**Passage**
###

These stories are by now so frequent, and so unsurprising, that I don’t even pitch them anymore to The Daily Beast. At this point, it would be surprising if an anti-gay pastor didn’t have a Grindr profile.

There are signs that America is becoming more like Ireland—that is, more alienated by traditional religious teachings on sexuality. Last year, a Public Religion Research Institute study showed that one-third of millennials who left their childhood religion did so because of “negative teachings” about homosexuality. That is an astonishing statistic. Of all the reasons to lose one’s religion, one-third do so because of this one particular issue.

The results are much broader than a single referendum. There’s a reason that the International LGBT Association’s “Rainbow Map” of Europe, charting the continent’s friendliness toward LGBT people, looks like an actual rainbow. There are good green countries in the West, middling yellow ones in the center, and nasty red ones in the East. Same-sex marriage is a barometer of a society’s secularism, small-l liberalism, and tolerance in general.

###

**Records**
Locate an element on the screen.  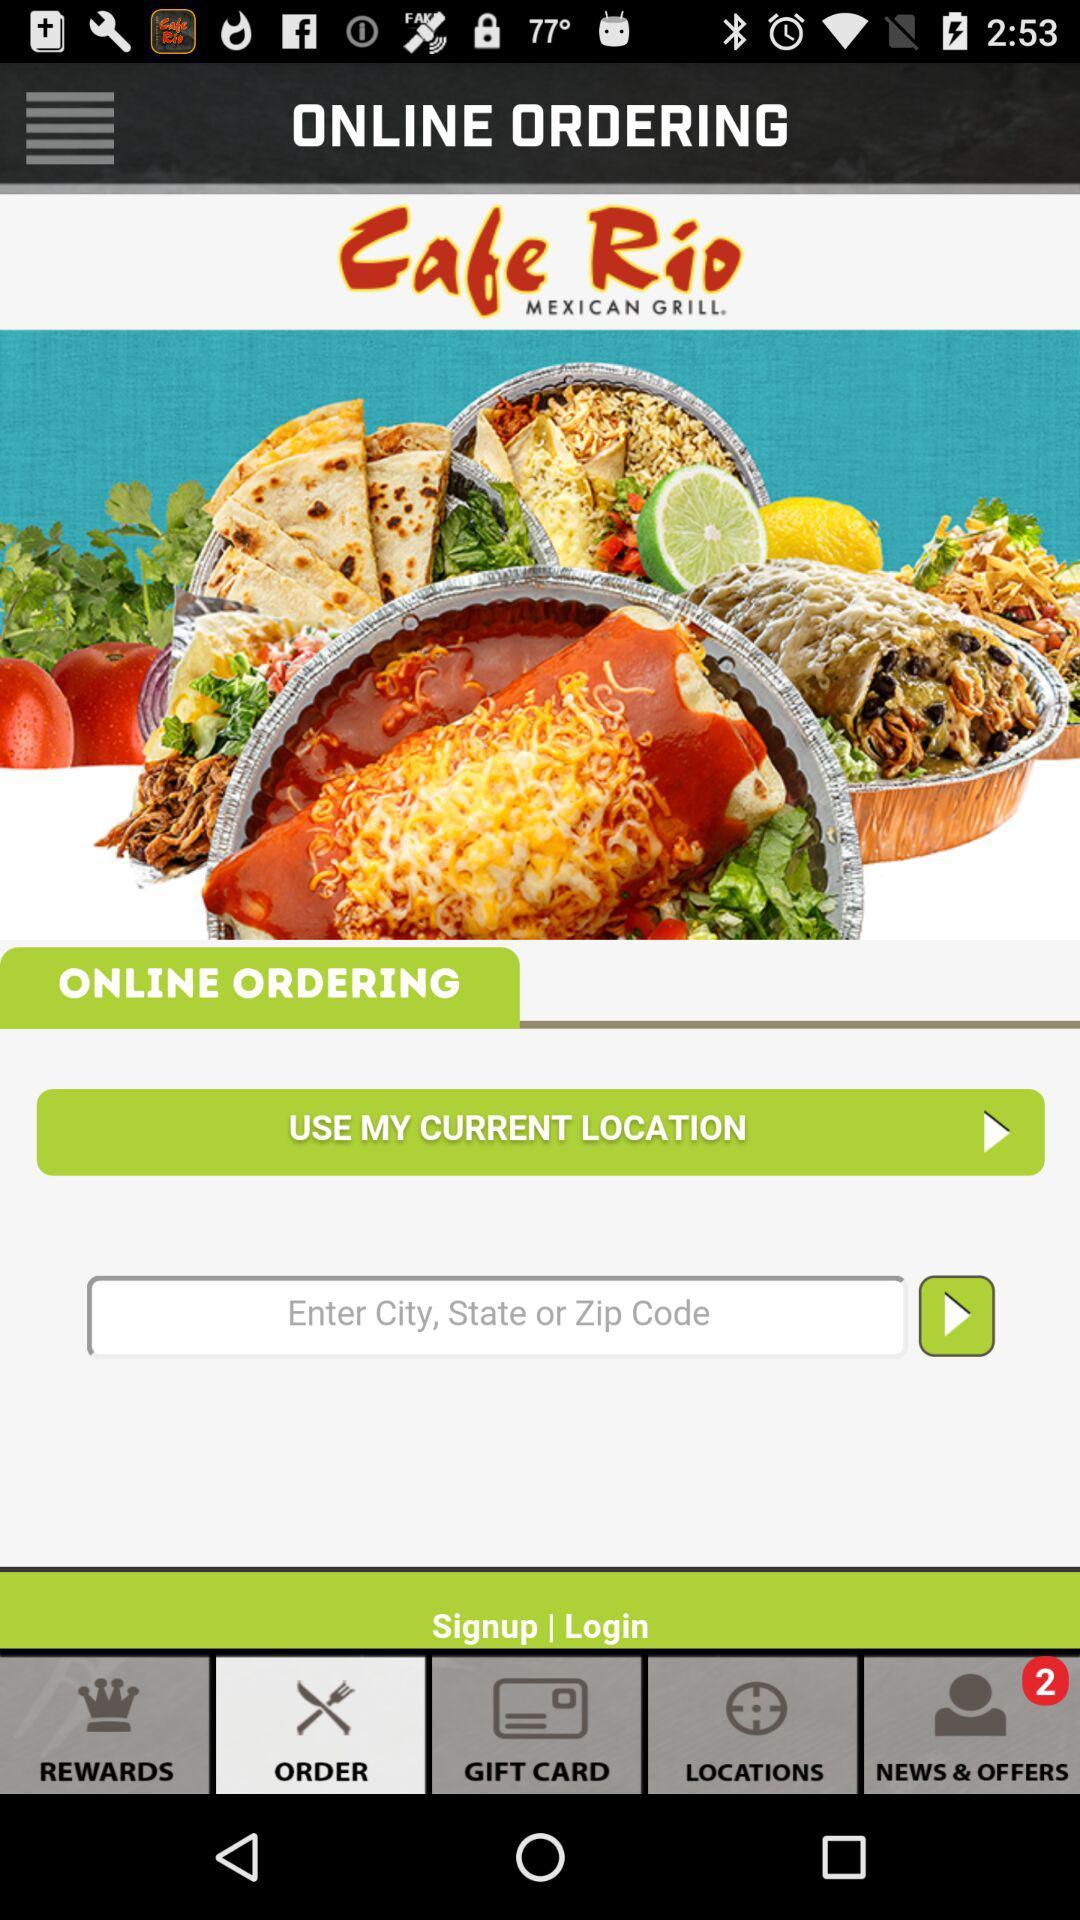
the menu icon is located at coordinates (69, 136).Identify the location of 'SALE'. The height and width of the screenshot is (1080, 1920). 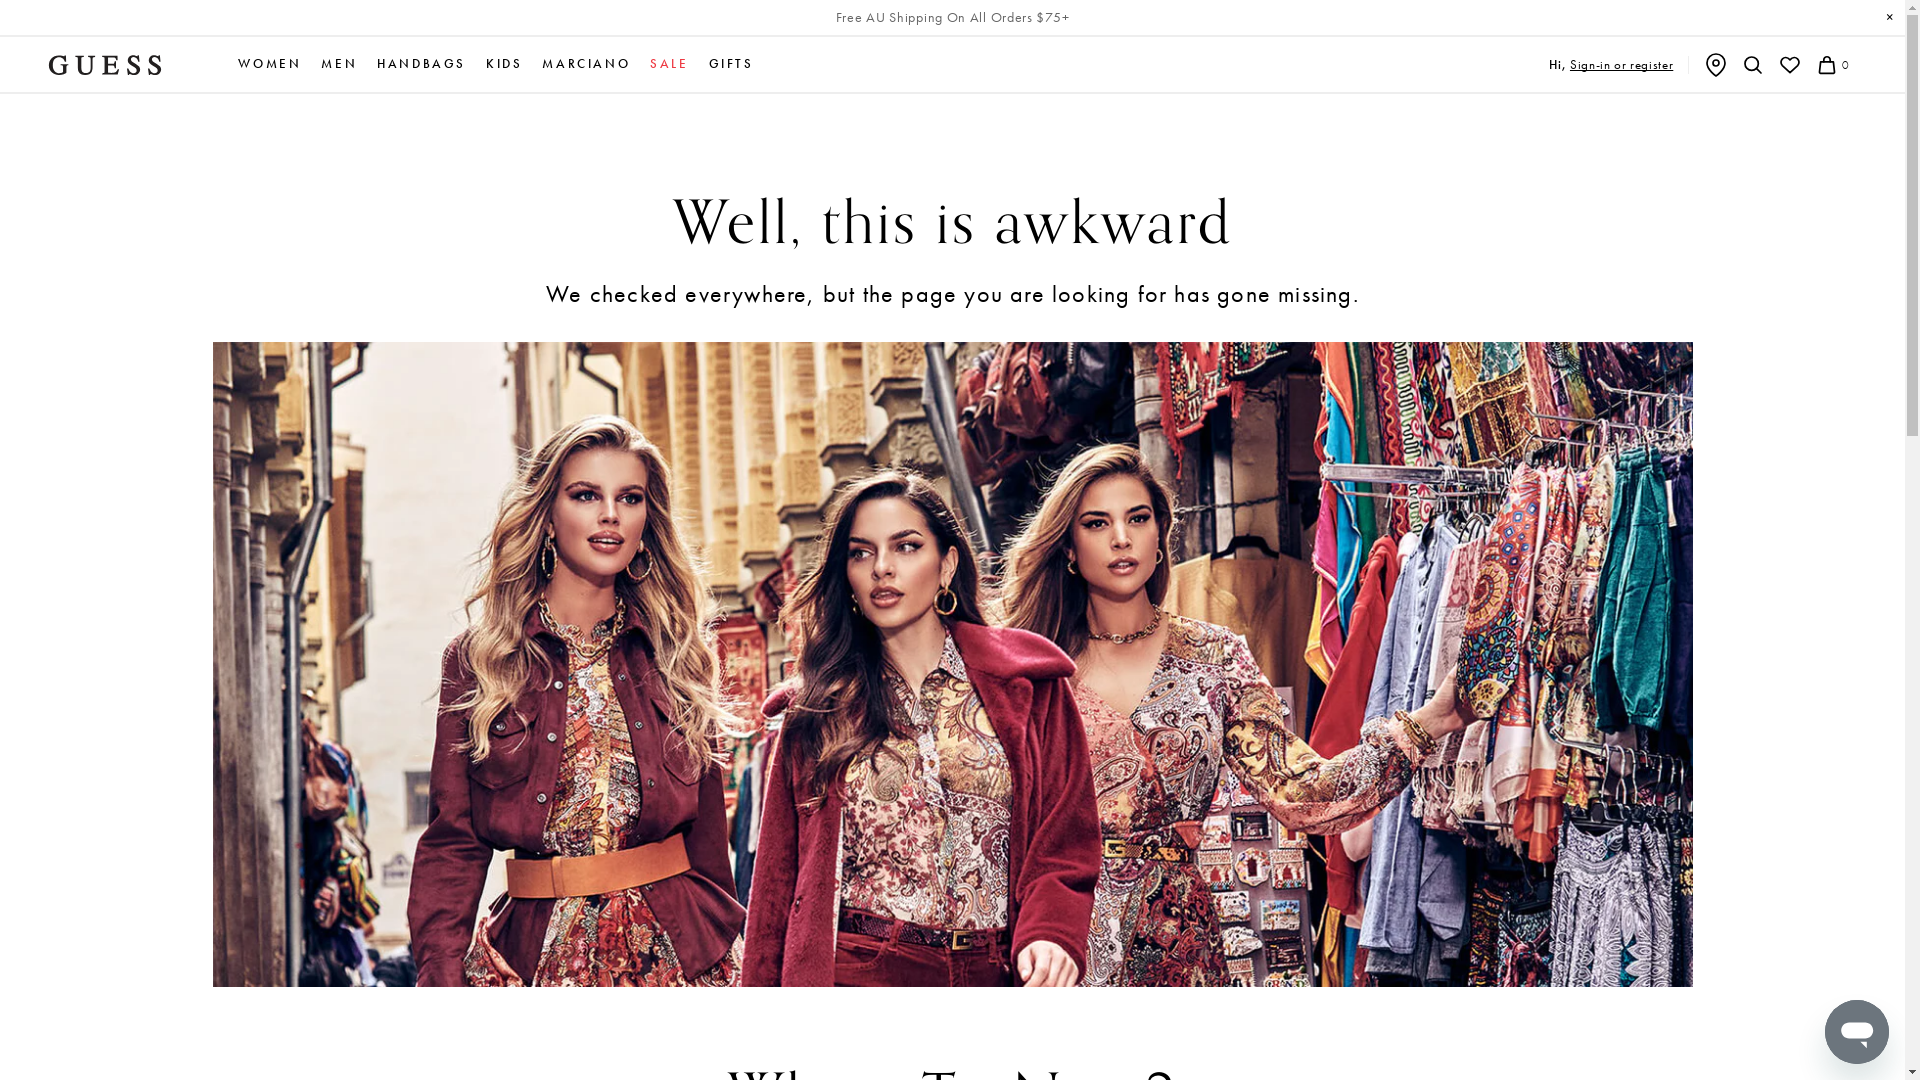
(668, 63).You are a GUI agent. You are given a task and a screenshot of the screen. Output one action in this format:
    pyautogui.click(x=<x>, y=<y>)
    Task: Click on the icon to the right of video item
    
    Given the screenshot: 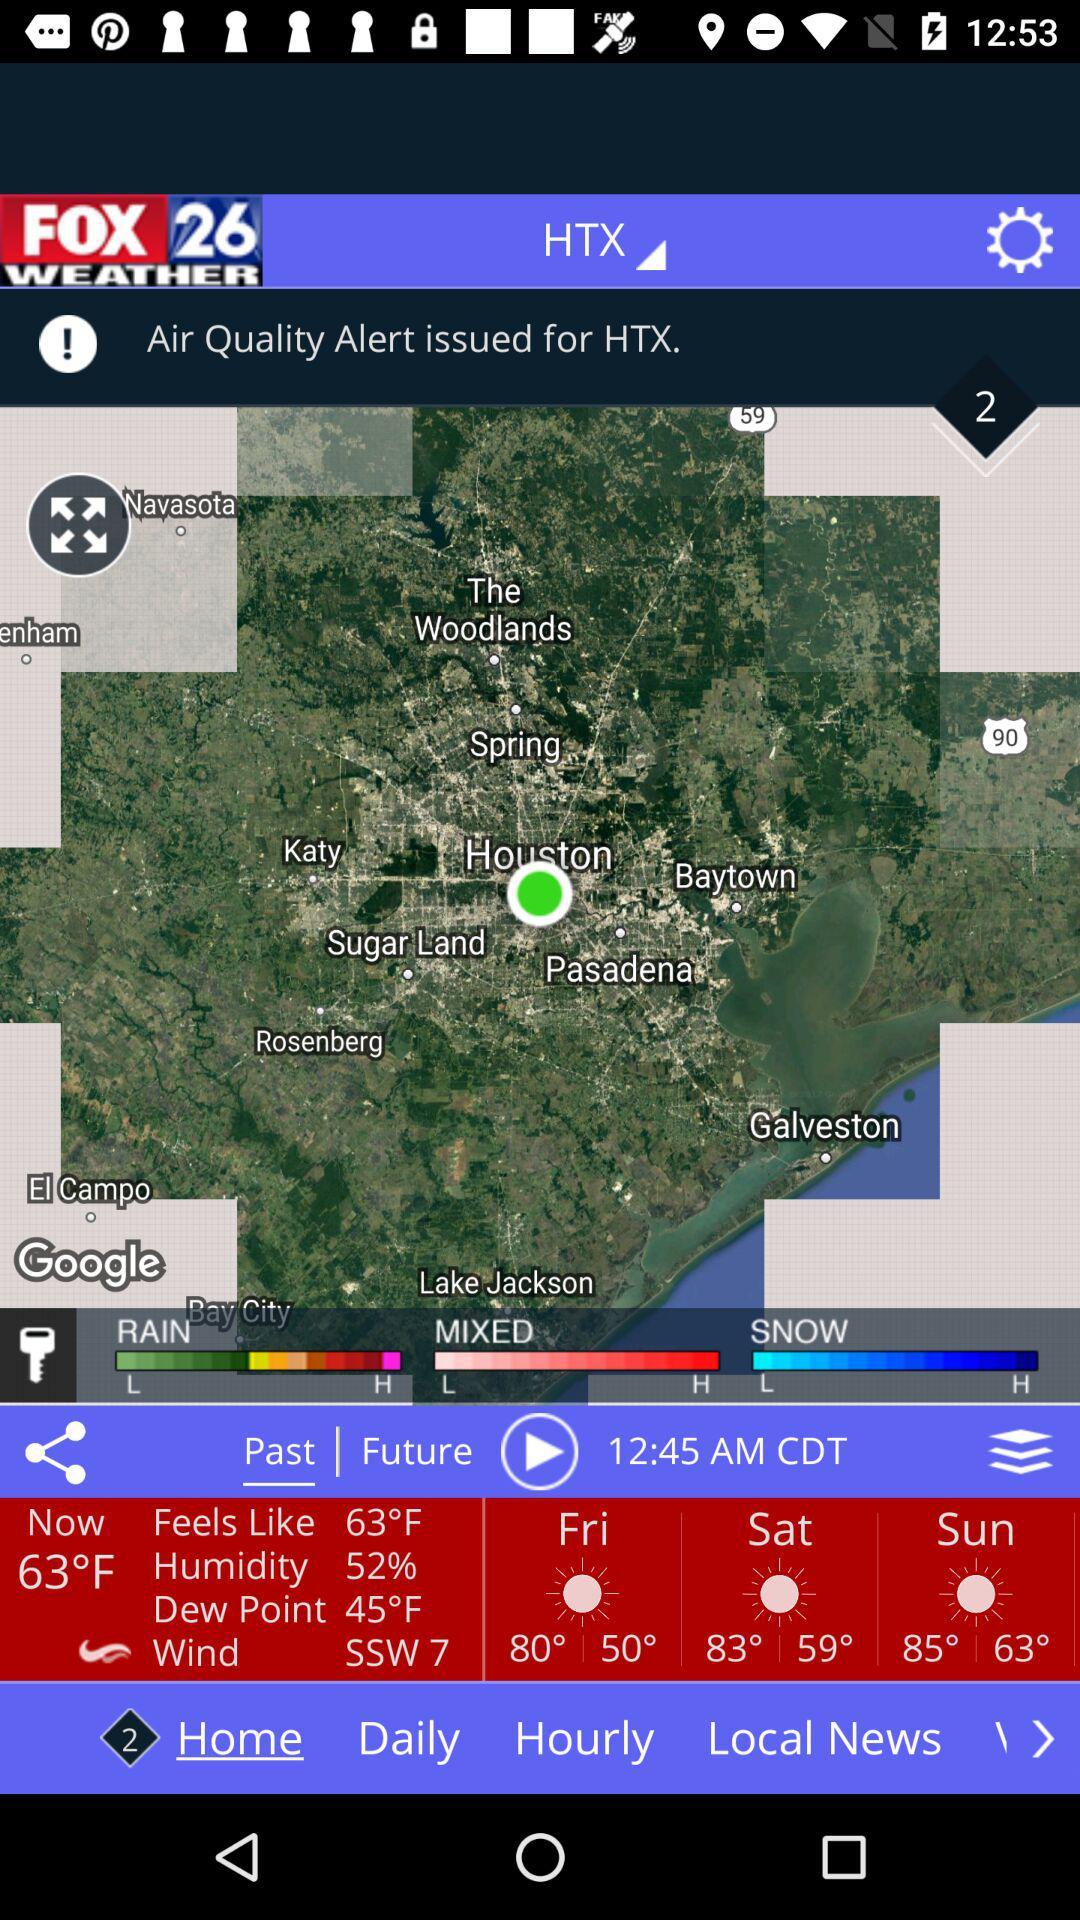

###

**Tasks and exercises**
1) Write out the portion of the passage on religion and sexuality starting with "These stories are" and going on through "one particular issue.".
2) In the passage on religion and sexuality, what share of millennials who left their childhood religion did so because of "negative teachings" about homosexuality?
3) Carry on the passage on religion and sexuality from its final sentence.
The entries have no connection to the passage on religion and sexuality.

**Answers in order**
1)
These stories are by now so frequent, and so unsurprising, that I don’t even pitch them anymore to The Daily Beast. At this point, it would be surprising if an anti-gay pastor didn’t have a Grindr profile.

There are signs that America is becoming more like Ireland—that is, more alienated by traditional religious teachings on sexuality. Last year, a Public Religion Research Institute study showed that one-third of millennials who left their childhood religion did so because of “negative teachings” about homosexuality. That is an astonishing statistic. Of all the reasons to lose one’s religion, one-third do so because of this one particular issue.

2) One-third, according to a Public Religion Research Institute study.

3)
That’s why the prime minister of Luxembourg could marry his male partner this week without any major kerfluffle, while only 4% of Latvians support the EuroPride festival scheduled to be held in Riga next month. On social issues, the map of Europe looks like the United States turned sideways, with the progressive West and the traditional Deep East. In this regard, Ireland is falling in line with broader geopolitical trends. 

In a way, religious traditionalists are not wrong when they call gay marriage the end of civilization. It is part of the end of their civilization, a (mostly imaginary) patriarchy in which revelation-based religious institutions have dominion over all parts of everyone’s lives. 

But if this is the End Times, as 77 percent of U.S. Evangelicals believe, traditionalists have only themselves to blame: The moral bankruptcy of pedophile priests and the hypocrisy of cruising Christians undermines tradition’s claims to moral legitimacy.

One wonders what it will take for Americans to become as embittered, and liberated, as the Irish.